WORK TO COMPLETE -> With pictures omitted, the line containing "The width and height of the screenshot is (1028, 766)." and all later lines of the records below are to be restated word for word.

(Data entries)
◆ ◆ ◆

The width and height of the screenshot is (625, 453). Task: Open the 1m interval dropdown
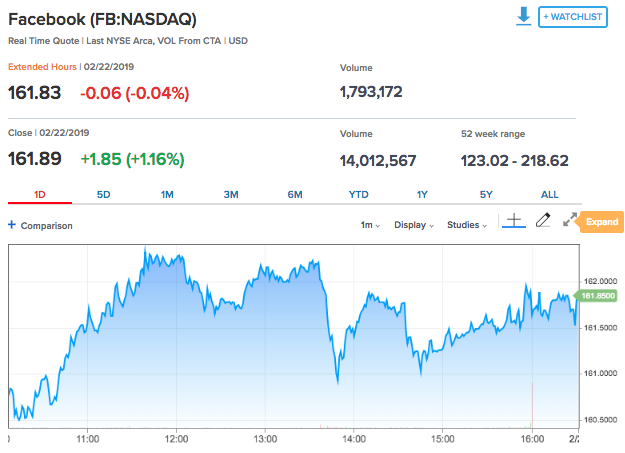click(370, 225)
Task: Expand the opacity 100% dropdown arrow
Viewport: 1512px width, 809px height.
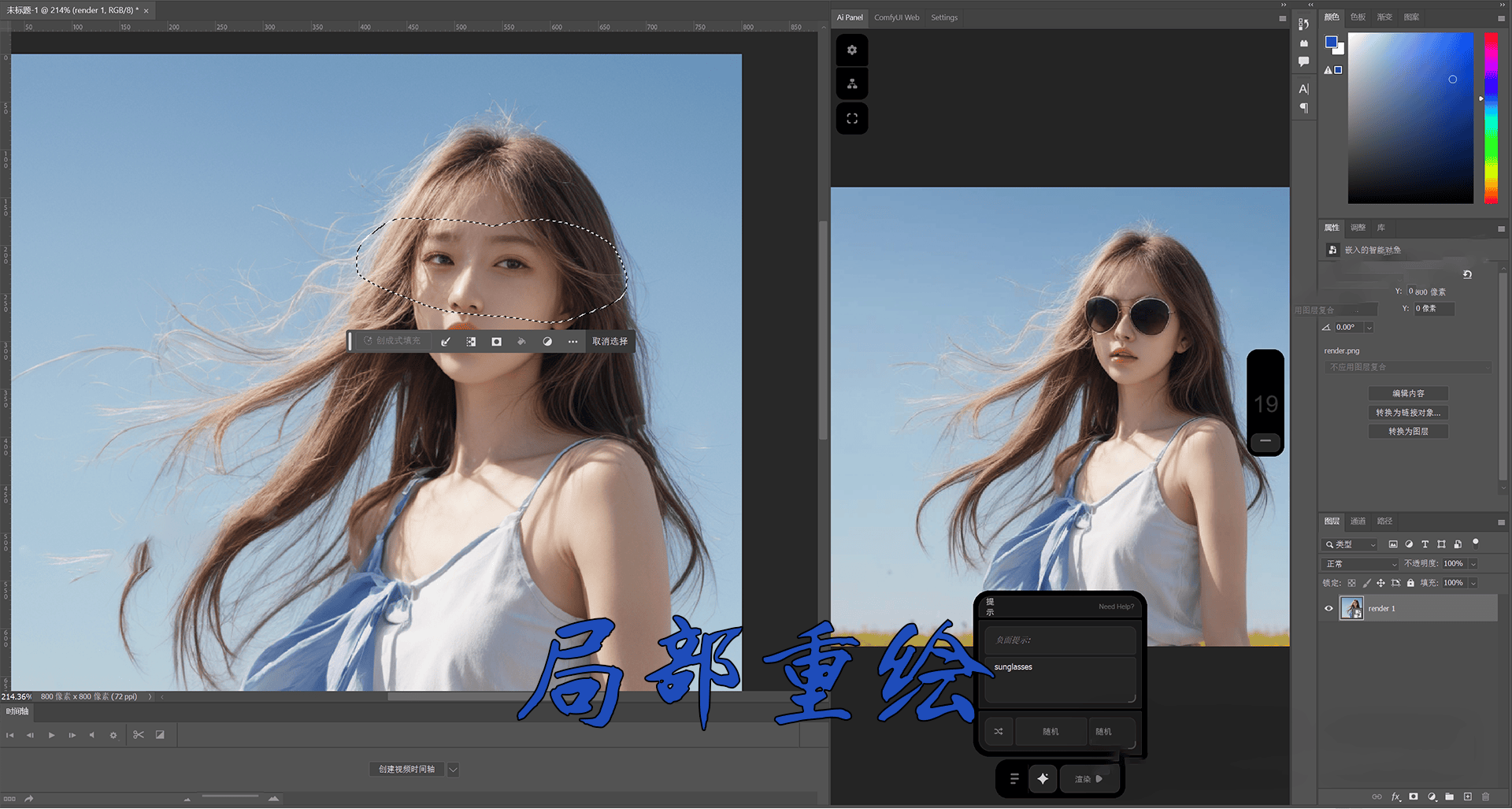Action: pos(1473,564)
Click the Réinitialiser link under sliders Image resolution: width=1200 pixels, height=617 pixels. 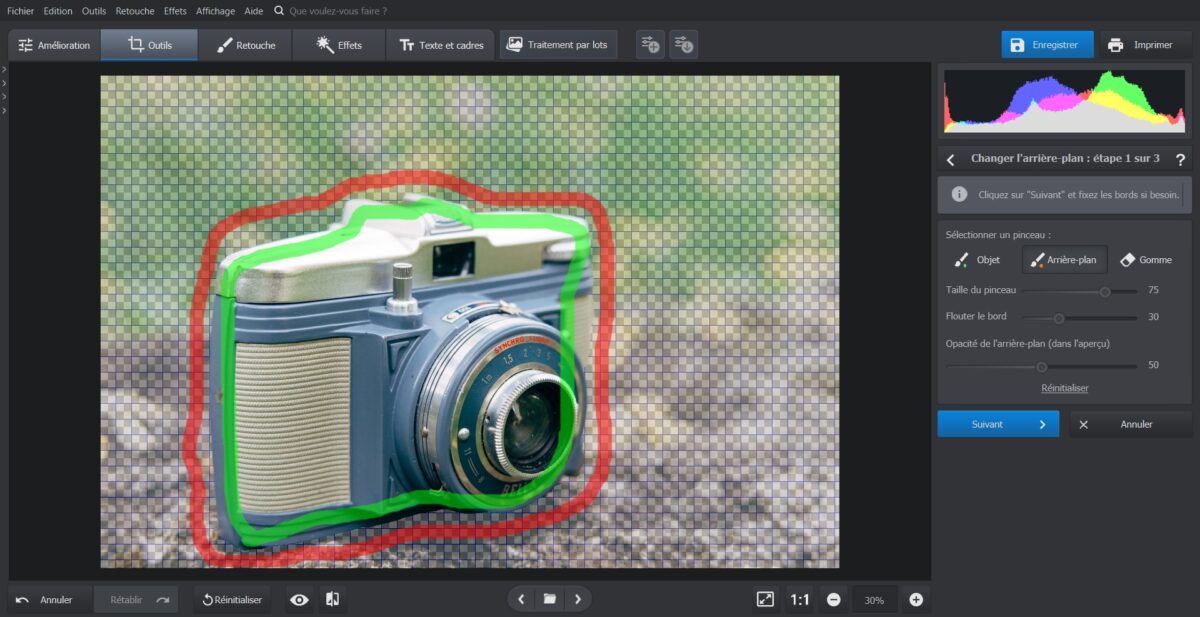1064,388
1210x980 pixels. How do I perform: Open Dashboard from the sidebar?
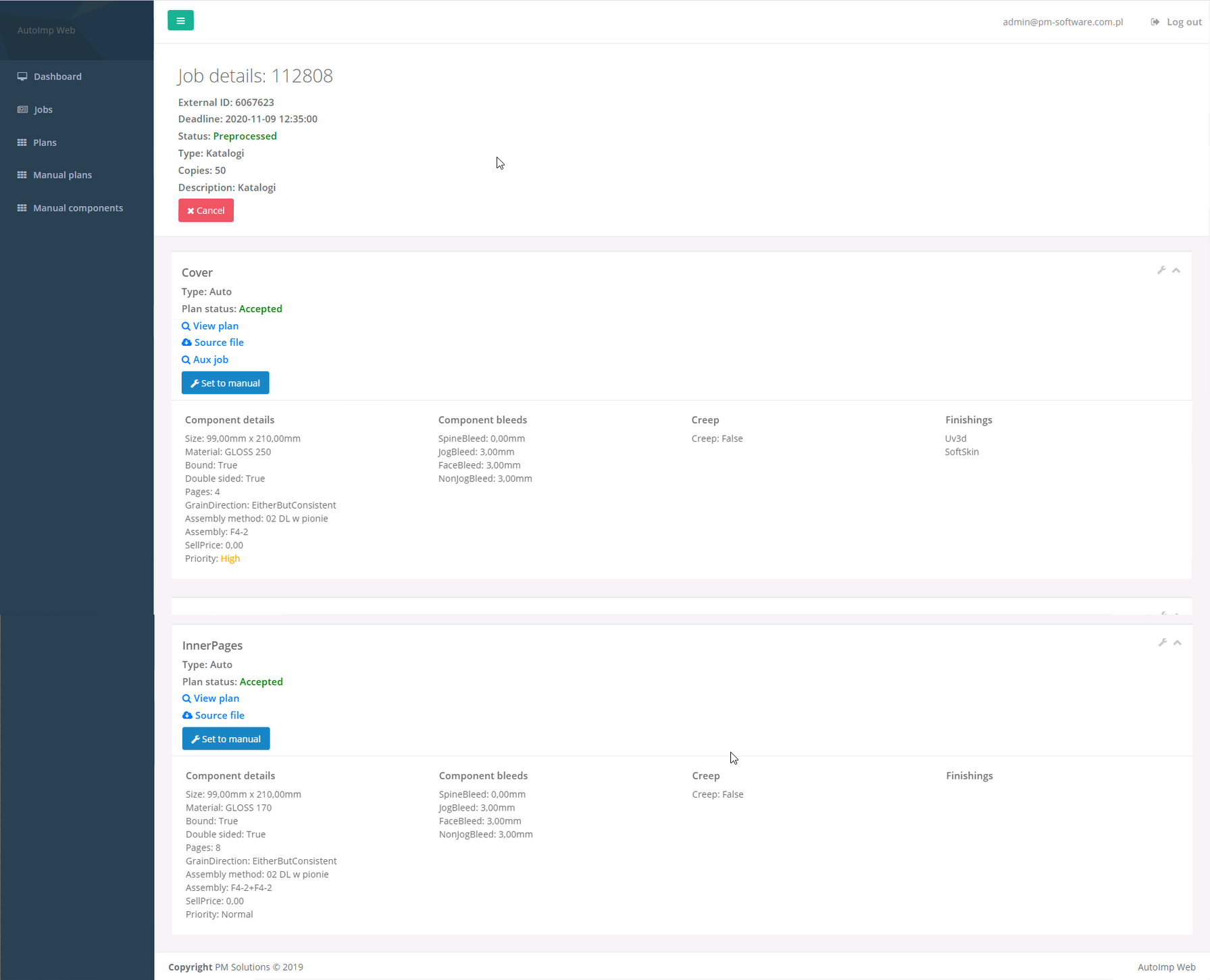[x=57, y=76]
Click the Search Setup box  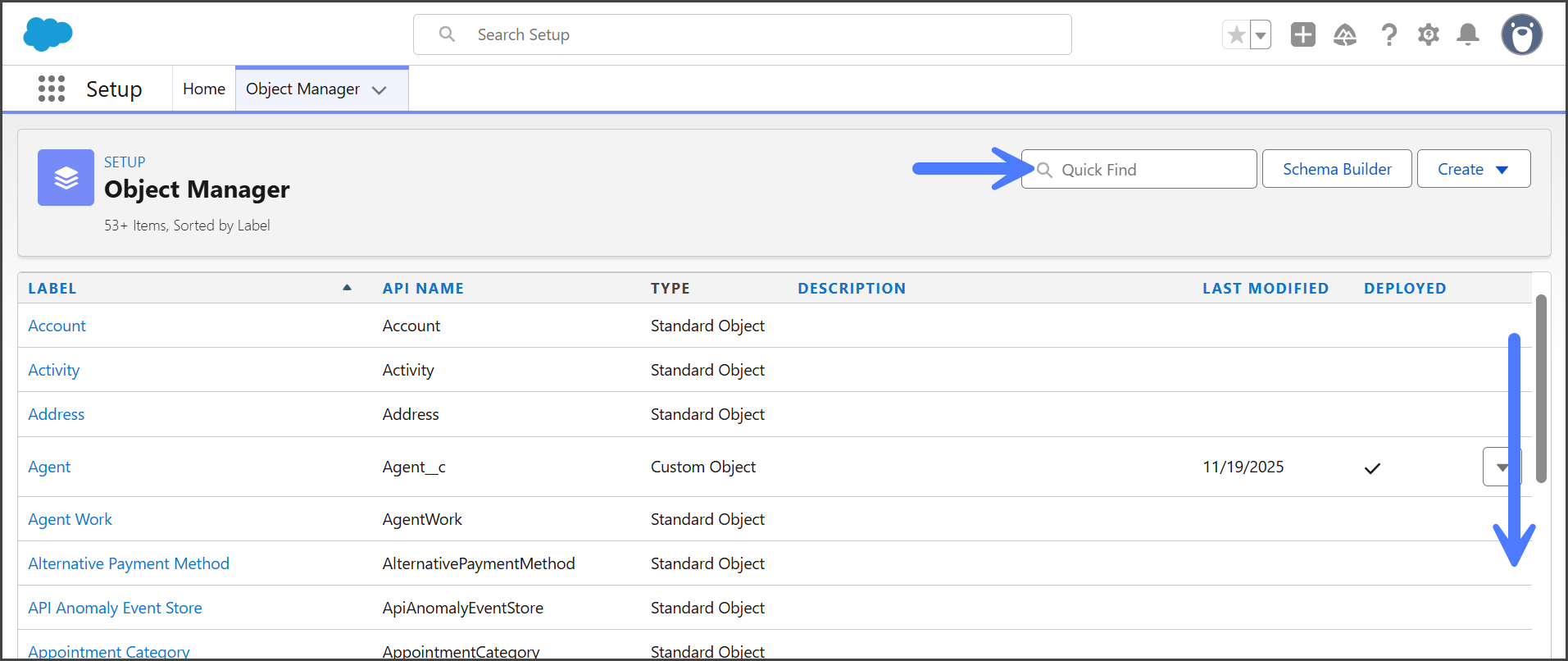coord(742,34)
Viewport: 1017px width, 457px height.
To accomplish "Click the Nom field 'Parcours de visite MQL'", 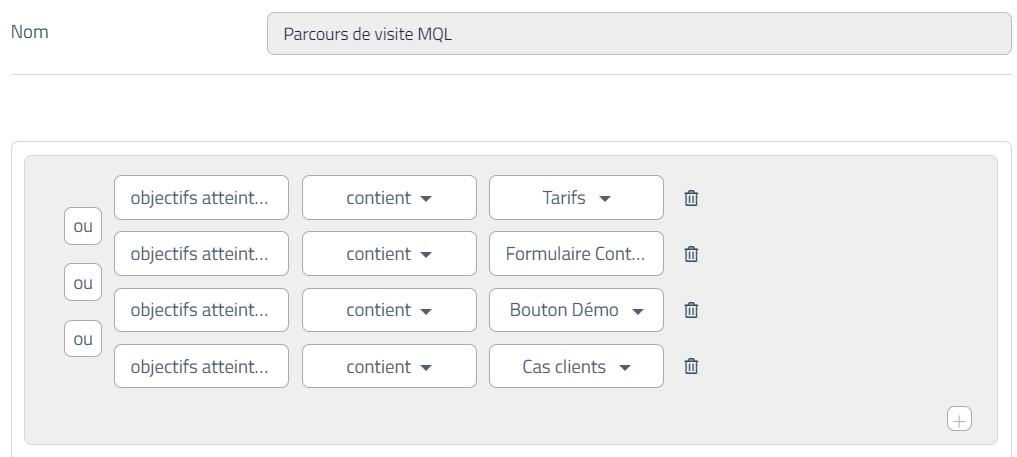I will pos(639,34).
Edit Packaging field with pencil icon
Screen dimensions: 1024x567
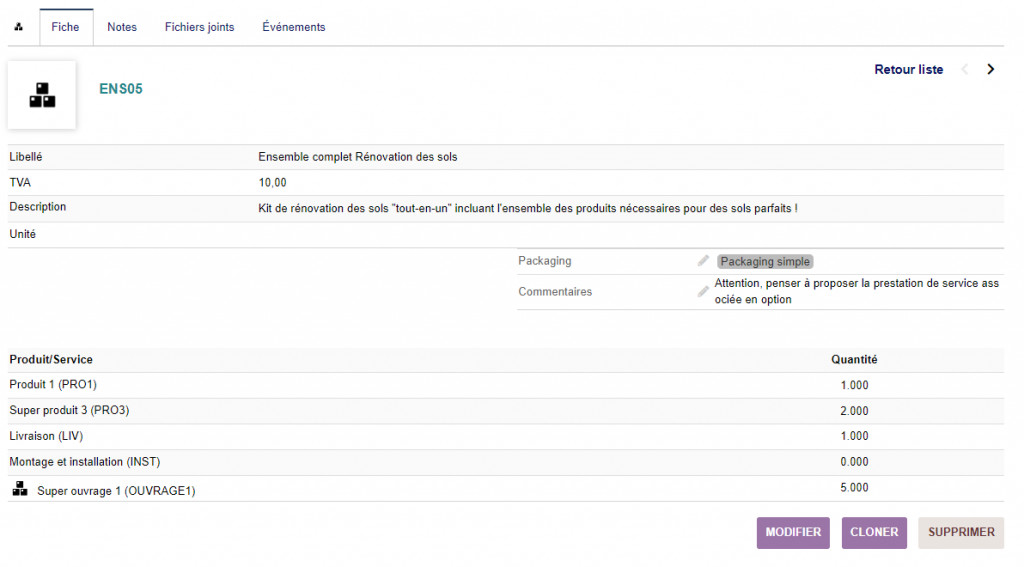coord(703,261)
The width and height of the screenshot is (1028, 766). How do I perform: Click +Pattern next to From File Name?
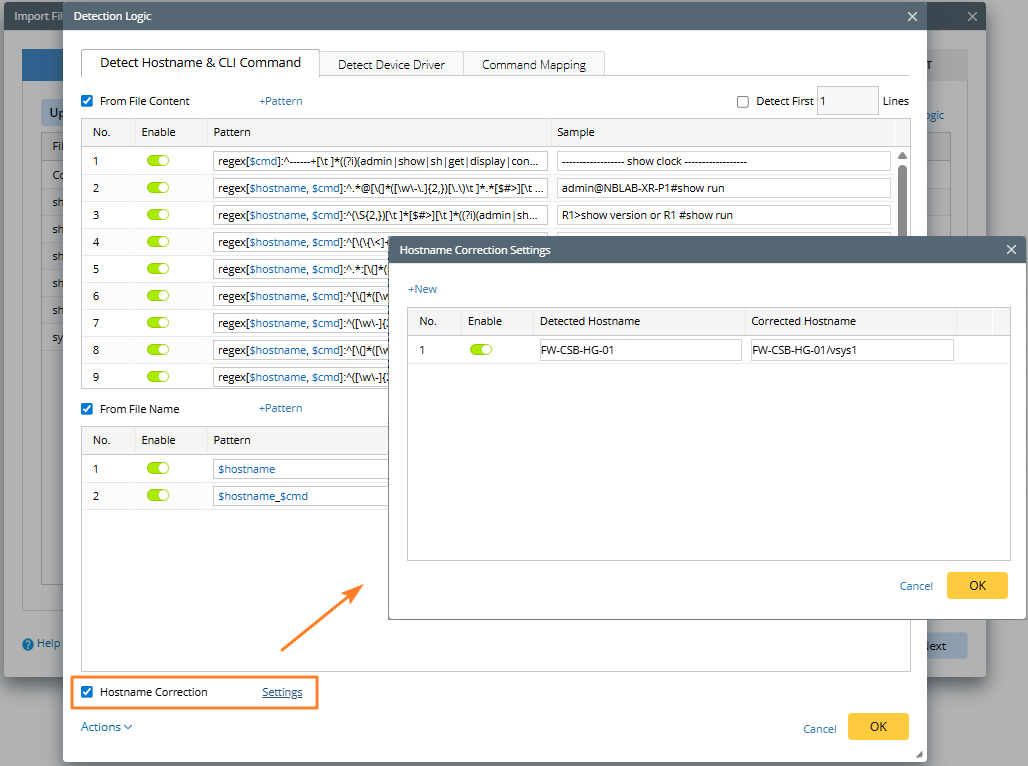[280, 408]
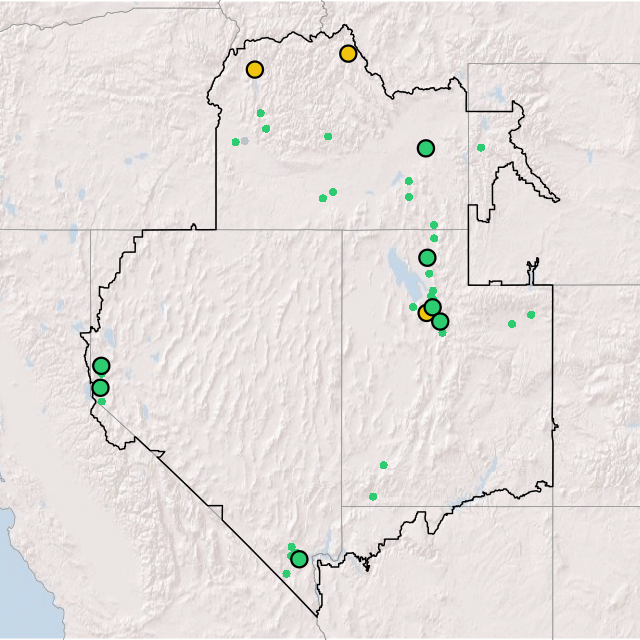Click the southernmost small green dot
This screenshot has height=640, width=640.
286,574
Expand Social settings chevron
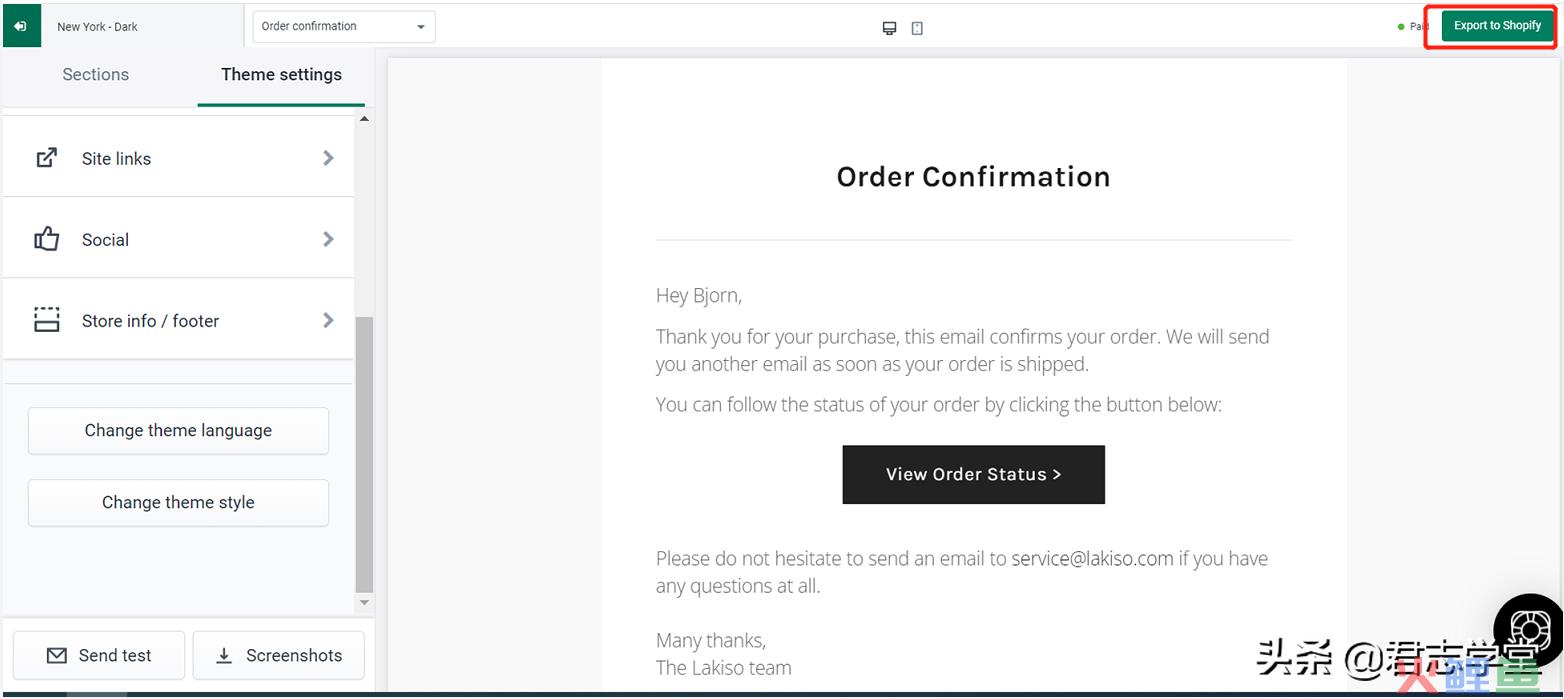This screenshot has height=699, width=1564. (x=328, y=239)
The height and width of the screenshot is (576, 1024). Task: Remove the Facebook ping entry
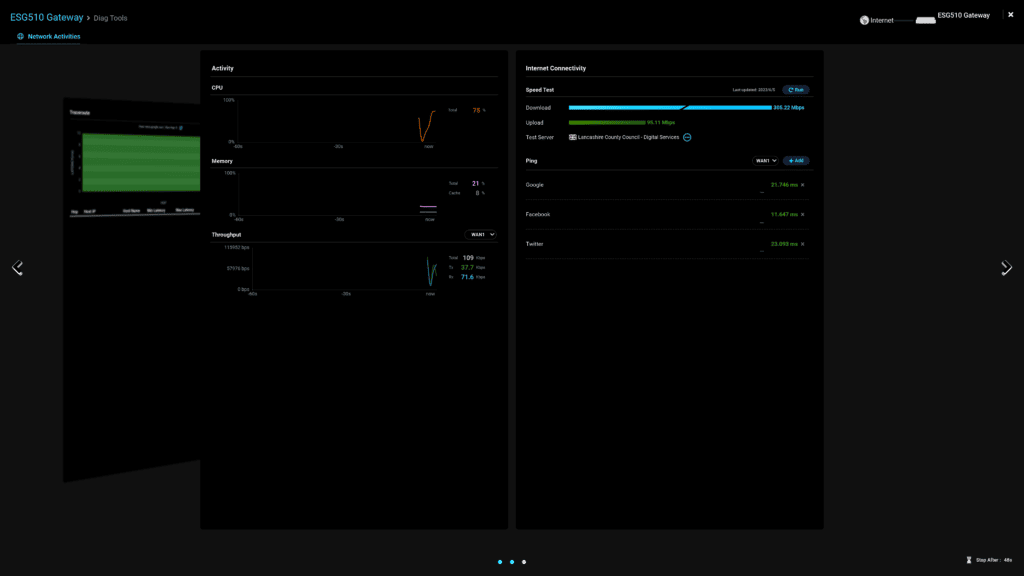pyautogui.click(x=803, y=214)
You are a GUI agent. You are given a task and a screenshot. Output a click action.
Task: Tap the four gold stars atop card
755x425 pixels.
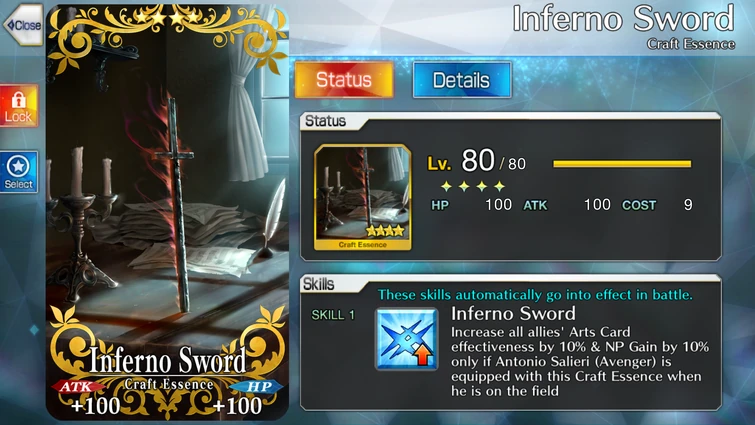pyautogui.click(x=167, y=17)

◆ ◆ ◆

YOUR RESPONSE ->
The width and height of the screenshot is (1028, 766). How do I perform: Click +Pattern next to From File Name?
[280, 408]
Click the southernmost small green dot
This screenshot has height=640, width=640.
286,574
Expand Social settings chevron
This screenshot has height=699, width=1564. (x=328, y=239)
The height and width of the screenshot is (576, 1024). Task: Remove the Facebook ping entry
pyautogui.click(x=803, y=214)
You are a GUI agent. You are given a task and a screenshot. Output a click action.
Task: Tap the four gold stars atop card
755x425 pixels.
pyautogui.click(x=167, y=17)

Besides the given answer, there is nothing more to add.